(Items from a data source)
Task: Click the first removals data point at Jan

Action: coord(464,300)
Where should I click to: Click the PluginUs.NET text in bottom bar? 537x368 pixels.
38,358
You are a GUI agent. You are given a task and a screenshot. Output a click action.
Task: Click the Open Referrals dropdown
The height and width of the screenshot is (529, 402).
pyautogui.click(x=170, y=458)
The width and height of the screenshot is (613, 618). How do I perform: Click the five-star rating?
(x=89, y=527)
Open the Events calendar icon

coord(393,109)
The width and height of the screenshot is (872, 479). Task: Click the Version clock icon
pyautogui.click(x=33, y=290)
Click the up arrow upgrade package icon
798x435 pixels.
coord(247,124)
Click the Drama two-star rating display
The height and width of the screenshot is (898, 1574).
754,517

### WHAT TO WORK ON
Word for word, return each of the entries shown above.

### TASK OUTPUT
Task: Click the first removals data point at Jan

Action: coord(464,300)
Where should I click to: Click the PluginUs.NET text in bottom bar? 537x368 pixels.
38,358
You are a GUI agent. You are given a task and a screenshot. Output a click action.
Task: Click the Open Referrals dropdown
The height and width of the screenshot is (529, 402).
pyautogui.click(x=170, y=458)
The width and height of the screenshot is (613, 618). How do I perform: Click the five-star rating?
(x=89, y=527)
Open the Events calendar icon

coord(393,109)
The width and height of the screenshot is (872, 479). Task: Click the Version clock icon
pyautogui.click(x=33, y=290)
Click the up arrow upgrade package icon
798x435 pixels.
coord(247,124)
Click the Drama two-star rating display
The height and width of the screenshot is (898, 1574).
754,517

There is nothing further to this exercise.